Sukoharjo – Guru Besar Universitas Muhammadiyah Surakarta (UMS), Prof Dr. Muhtadi mengungkapkan ancaman keberadaan kekayaan hayati akibat kerusakan hutan. Menurutnya, berdasarkan catatan Kementerian Kehutanan Republik Indonesia sedikitnya 1,1 juta hektare atau 2 persen dari hutan Indonesia menyusut tiap tahun.
“Data Kementerian Kehutanan menyebutkan dari sekitar 130 juta hektare hutan yang tersisa di Indonesia, 42 juta hektare diantaranya sudah habis ditebang,” ungkap Prof Dr. Muhtadi di Kampus UMS, Pabelan, Sukoharjo, Sabtu (7/12).
Lebih lanjut Muhtadi mengatakan, kerusakan atau ancaman yang paling besar terhadap hutan alam di Indonesia adalah penebangan liar, alih fungsi hutan menjadi perkebunan, kebakaran hutan dan eksploitasi hutan secara tidak lestari baik untuk pengembangan pemukiman, industri maupun akibat perambahan.

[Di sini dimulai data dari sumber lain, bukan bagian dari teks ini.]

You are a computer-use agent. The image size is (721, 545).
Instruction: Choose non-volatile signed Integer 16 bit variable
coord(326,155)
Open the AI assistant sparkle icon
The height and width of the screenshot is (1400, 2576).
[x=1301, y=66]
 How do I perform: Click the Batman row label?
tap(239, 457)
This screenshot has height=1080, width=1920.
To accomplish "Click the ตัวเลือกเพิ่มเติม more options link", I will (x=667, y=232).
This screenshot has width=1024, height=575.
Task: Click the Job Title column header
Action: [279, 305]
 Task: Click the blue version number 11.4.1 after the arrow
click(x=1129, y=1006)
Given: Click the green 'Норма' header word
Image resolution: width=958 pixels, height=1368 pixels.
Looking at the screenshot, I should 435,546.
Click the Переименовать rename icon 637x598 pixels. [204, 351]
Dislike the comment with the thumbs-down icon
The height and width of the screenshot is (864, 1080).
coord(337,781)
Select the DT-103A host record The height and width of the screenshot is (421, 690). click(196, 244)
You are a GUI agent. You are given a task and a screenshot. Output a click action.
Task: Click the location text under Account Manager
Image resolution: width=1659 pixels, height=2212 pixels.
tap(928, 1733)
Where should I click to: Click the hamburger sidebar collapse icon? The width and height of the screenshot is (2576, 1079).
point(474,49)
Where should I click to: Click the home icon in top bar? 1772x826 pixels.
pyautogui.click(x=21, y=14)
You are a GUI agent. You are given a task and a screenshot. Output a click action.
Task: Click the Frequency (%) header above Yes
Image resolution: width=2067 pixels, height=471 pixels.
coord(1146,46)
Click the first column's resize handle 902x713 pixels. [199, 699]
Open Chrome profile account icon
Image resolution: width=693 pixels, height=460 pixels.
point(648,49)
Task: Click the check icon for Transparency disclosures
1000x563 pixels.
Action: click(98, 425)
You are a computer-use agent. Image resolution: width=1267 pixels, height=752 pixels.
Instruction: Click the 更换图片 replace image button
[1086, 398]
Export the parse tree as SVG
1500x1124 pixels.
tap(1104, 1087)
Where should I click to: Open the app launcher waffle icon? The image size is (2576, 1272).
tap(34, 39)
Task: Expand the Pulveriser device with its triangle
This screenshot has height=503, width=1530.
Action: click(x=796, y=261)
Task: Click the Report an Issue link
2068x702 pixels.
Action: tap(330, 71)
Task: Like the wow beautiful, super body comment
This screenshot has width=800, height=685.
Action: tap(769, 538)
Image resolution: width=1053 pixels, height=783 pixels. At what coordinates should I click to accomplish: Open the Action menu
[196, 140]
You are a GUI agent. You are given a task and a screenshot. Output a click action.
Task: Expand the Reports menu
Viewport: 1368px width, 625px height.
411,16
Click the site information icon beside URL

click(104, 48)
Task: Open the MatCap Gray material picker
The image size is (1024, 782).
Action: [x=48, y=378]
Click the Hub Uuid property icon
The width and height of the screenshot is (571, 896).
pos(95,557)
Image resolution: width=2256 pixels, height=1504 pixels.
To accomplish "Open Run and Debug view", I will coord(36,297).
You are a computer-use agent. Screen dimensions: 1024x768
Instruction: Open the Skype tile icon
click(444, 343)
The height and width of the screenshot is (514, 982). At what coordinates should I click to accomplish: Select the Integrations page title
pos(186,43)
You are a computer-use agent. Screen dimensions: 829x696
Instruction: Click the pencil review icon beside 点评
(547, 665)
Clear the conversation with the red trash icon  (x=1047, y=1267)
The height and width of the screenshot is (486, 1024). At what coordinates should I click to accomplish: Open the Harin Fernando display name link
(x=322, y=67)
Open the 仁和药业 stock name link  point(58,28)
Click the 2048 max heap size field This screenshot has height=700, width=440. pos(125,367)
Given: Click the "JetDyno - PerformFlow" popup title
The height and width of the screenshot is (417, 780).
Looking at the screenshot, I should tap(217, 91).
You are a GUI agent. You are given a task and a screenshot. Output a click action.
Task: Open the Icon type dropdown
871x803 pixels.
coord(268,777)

Menurut Guru Besar Biologi Farmasi UMS itu, kerusakan hutan yang semakin parah menyebabkan terganggunya keseimbangan ekosistem hutan dan lingkungan di sekitarnya. Contoh nyata yang frekuensinya semakin sering terjadi adalah konflik ruang antara satwa liar dan manusia.
Rusaknya hutan habitat satwa liar menyebabkan mereka bersaing dengan manusia untuk mendapatkan ruang mencari makan dan hidup, yang sering kali berakhir dengan kerugian bagi kedua pihak.
Lebih lanjut Ia mengatakan, kerusakan hutan menjadi keprihatinan untuk menggali potensi bahan obat herbal yang bersumber dari bahan-bahan utama dan limbah dari tumbuhan asli Indonesia. Salah satu usaha dan pemikiran untuk memanfaatkan bahan alami yang banyak diperoleh dari lingkungan sekitar sebagai bahan obat herbal, adalah dengan memanfaatkan limbah dari kulit dan biji buah tumbuhan asli Indonesia.
Selama ini, kata Muhtadi, sebagian besar masyarakat masih mengangap kulit dan biji buah sebagai sampah atau limbah, yang tidak bermanfaat dan bernilai guna lagi.
Padahal secara kimiawi, kata Muhtadi lagi, diketahui bahwa bahan organik berarti mengandung senyawa kimia atau metabolit sekunder.
“Sehingga keragaman bahan hayati atau biodiversity adalah chemical diversity yang tentu secara teoritis juga memiliki keragaman efek farmakologis juga,” ujarnya.